SUPPLIED MATERIAL ▸
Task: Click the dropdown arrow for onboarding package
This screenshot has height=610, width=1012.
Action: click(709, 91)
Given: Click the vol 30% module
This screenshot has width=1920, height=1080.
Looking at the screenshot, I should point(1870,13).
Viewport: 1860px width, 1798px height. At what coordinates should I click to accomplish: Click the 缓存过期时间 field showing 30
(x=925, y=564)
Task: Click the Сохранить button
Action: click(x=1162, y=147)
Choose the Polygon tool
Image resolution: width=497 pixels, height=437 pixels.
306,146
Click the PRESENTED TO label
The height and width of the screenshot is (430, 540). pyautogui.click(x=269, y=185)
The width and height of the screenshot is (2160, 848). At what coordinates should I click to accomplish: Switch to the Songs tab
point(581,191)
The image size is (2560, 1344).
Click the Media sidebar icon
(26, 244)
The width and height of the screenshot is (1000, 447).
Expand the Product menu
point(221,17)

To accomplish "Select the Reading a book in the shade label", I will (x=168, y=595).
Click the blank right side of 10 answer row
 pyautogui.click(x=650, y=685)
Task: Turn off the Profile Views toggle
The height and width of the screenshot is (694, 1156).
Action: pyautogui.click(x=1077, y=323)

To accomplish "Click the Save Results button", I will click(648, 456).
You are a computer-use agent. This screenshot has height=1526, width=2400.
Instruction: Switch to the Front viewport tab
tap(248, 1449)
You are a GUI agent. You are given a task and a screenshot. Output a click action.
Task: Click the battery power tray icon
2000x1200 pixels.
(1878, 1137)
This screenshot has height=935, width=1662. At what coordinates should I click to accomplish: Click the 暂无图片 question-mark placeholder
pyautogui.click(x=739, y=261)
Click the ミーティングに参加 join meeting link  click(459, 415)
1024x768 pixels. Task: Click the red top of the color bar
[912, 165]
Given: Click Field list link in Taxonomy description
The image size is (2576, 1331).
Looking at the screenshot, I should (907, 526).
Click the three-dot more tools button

STATED TASK ▸
Rewrite all of the data above as a numbered list, one item per line, with the blank lines dropped.

RESPONSE BELOW ▸
1. Task: Click the dropdown arrow for onboarding package
2. This screenshot has height=610, width=1012.
3. Action: click(709, 91)
4. Given: Click the vol 30% module
5. This screenshot has width=1920, height=1080.
6. Looking at the screenshot, I should point(1870,13).
7. Viewport: 1860px width, 1798px height. At what coordinates should I click to accomplish: Click the 缓存过期时间 field showing 30
8. (x=925, y=564)
9. Task: Click the Сохранить button
10. Action: click(x=1162, y=147)
11. Choose the Polygon tool
12. Image resolution: width=497 pixels, height=437 pixels.
13. 306,146
14. Click the PRESENTED TO label
15. The height and width of the screenshot is (430, 540). pyautogui.click(x=269, y=185)
16. The width and height of the screenshot is (2160, 848). At what coordinates should I click to accomplish: Switch to the Songs tab
17. point(581,191)
18. The image size is (2560, 1344).
19. Click the Media sidebar icon
20. (26, 244)
21. The width and height of the screenshot is (1000, 447).
22. Expand the Product menu
23. point(221,17)
24. To accomplish "Select the Reading a book in the shade label", I will (x=168, y=595).
25. Click the blank right side of 10 answer row
26.  pyautogui.click(x=650, y=685)
27. Task: Turn off the Profile Views toggle
28. The height and width of the screenshot is (694, 1156).
29. Action: pyautogui.click(x=1077, y=323)
30. To accomplish "Click the Save Results button", I will click(648, 456).
31. You are a computer-use agent. This screenshot has height=1526, width=2400.
32. Instruction: Switch to the Front viewport tab
33. tap(248, 1449)
34. You are a GUI agent. You are given a task and a screenshot. Output a click action.
35. Task: Click the battery power tray icon
36. 2000x1200 pixels.
37. (1878, 1137)
38. This screenshot has height=935, width=1662. At what coordinates should I click to accomplish: Click the 暂无图片 question-mark placeholder
39. pyautogui.click(x=739, y=261)
40. Click the ミーティングに参加 join meeting link  click(459, 415)
41. 1024x768 pixels. Task: Click the red top of the color bar
42. [912, 165]
43. Given: Click Field list link in Taxonomy description
44. The image size is (2576, 1331).
45. Looking at the screenshot, I should (907, 526).
46. Click the three-dot more tools button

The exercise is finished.